Let us reflect for a moment upon the species of argument, if argument it is to be called, that coercion employs. It avers to its victim that he must necessarily be in the wrong, because I am more vigorous and more cunning than he. Will vigour and cunning be always on the side of truth? Every such exertion implies in its nature a species of contest. This contest may be decided before it is brought to open trial by the despair of one of the parties. But it is not always so. The thief that by main {702} force surmounts the strength of his pursuers, or by stratagem and ingenuity escapes from their toils, so far as this argument is valid proves the justice of his cause. Who can refrain from indignation when he sees justice thus miserably prostituted? Who does not feel, the moment the contest begins, the full extent of the absurdity that this appeal includes? It is not easy to decide which of the two is most deeply to be deplored, the magistracy, the representative of the social system, that declares war against one of its members, in the behalf of justice, or in the behalf of oppression. In the first we see truth throwing aside her native arms and her intrinsic advantage, and putting herself upon a level with falshood. In the second we see falshood confident in the casual advantage she possesses, artfully extinguishing the new born light that would shame her in the midst of her usurped authority.
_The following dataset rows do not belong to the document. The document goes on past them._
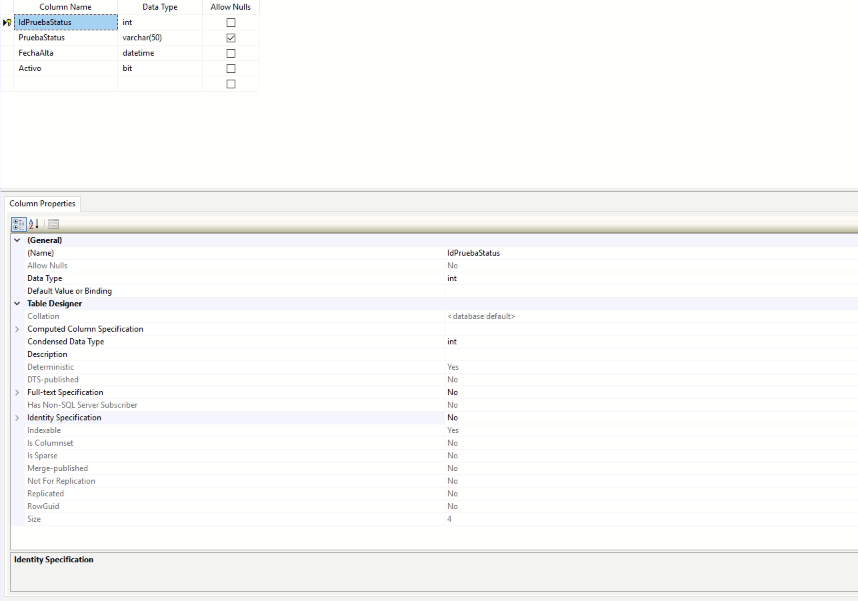Expand the Identity Specification property
The image size is (858, 601).
click(x=17, y=417)
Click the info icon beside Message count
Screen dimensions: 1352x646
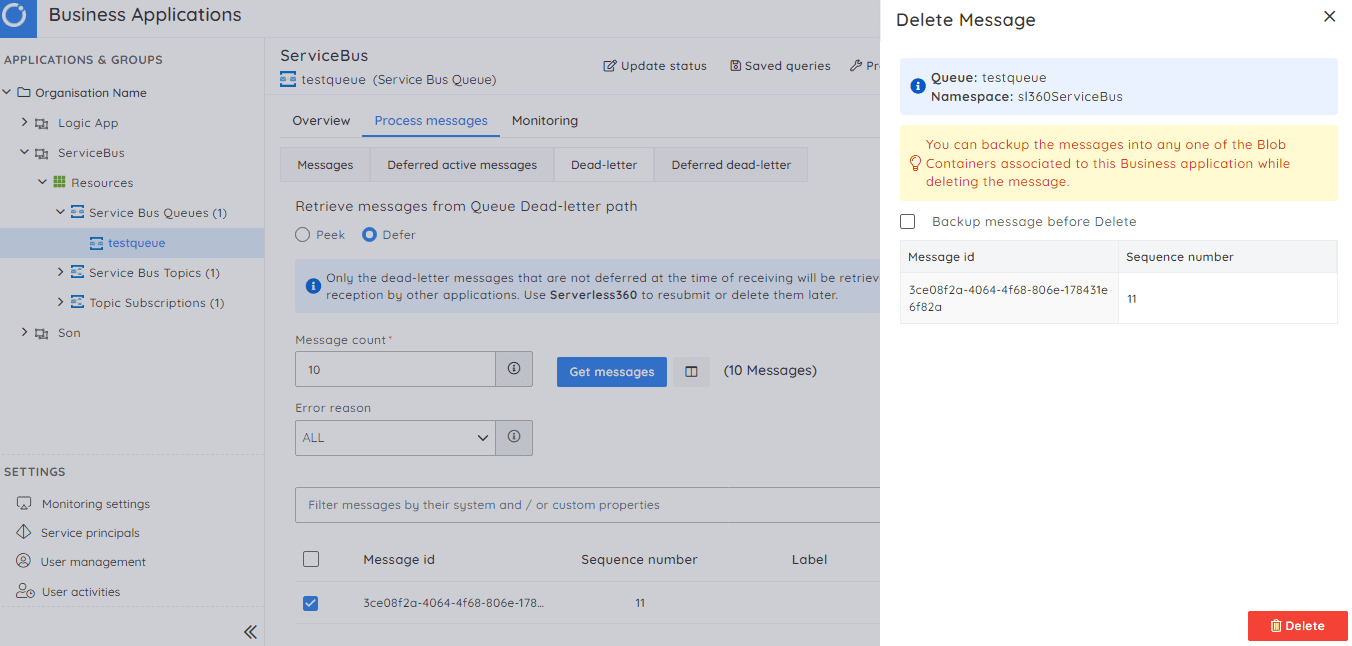pyautogui.click(x=514, y=369)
The exhibition in both is that of an infant crushed in the merciless grasp of a giant. No sophistry can be more palpable than that which pretends to bring the two parties to an impartial hearing. Observe the consistency of this reasoning. Wc first vindicate political coercion, because the criminal has committed an offence against the community at large, and then pretend, while we bring him to the bar of the community, the offended party, that we bring him before an impartial umpire. Thus in England, the king by his attorney is the prosecutor, and the king by his representative is the judge. How long shall such odious inconsistencies impose on mankind? The pursuit commenced against the supposed offender is the {703} posse comitatus, the armed force of the whole, drawn out in such portions as may be judged necessary; and when seven millions of men have got one poor, unassisted individual in their power, they are then at leisure to torture or to kill him, and to make his agonies a spectacle to glut their ferocity.
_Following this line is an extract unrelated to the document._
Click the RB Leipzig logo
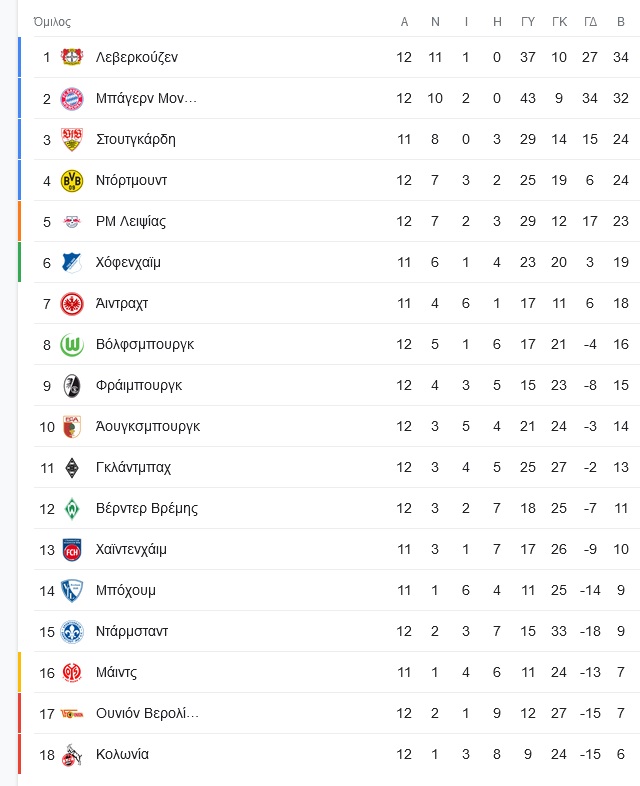 [x=72, y=222]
The argument against political coercion is equally good against the infliction of private penalties between master and slave, and between parent and child. There was in reality, not only more of gallantry, but more of reason in the Gothic system of trial by duel, than in these. The trial of force is over in these as we have already said, before the exertion of force is begun. All that remains is the leisurely infliction of torture, my power to inflict it being placed in my joints and my sinews. This whole argument may be subjected to an irresistible dilemma. The right of the parent over his child lies either in his superior strength or his superior reason. If in his strength, we have only to apply this right universally, in order to drive all morality out of the world. If in his reason, in that reason let him confide. It is a poor argument of my superior reason, that I am unable to make justice be apprehended and felt in the most necessary cases, without the intervention of blows.
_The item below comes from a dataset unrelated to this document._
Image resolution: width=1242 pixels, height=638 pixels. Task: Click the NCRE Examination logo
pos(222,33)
Let us consider the effect that coercion produces upon the mind of him against whom it is employed. It cannot begin with convincing; it is no argument. It begins with producing {704} the sensation of pain, and the sentiment of distaste. It begins with violently alienating the mind from the truth with which we wish it to be impressed. It includes in it a tacit confession of imbecility. If he who employs coercion against me could mould me to his purposes by argument, no doubt he would. He pretends to punish me because his argument is important, but he really punishes me because his argument is weak.


Notes

1. Book II, Chap. VI.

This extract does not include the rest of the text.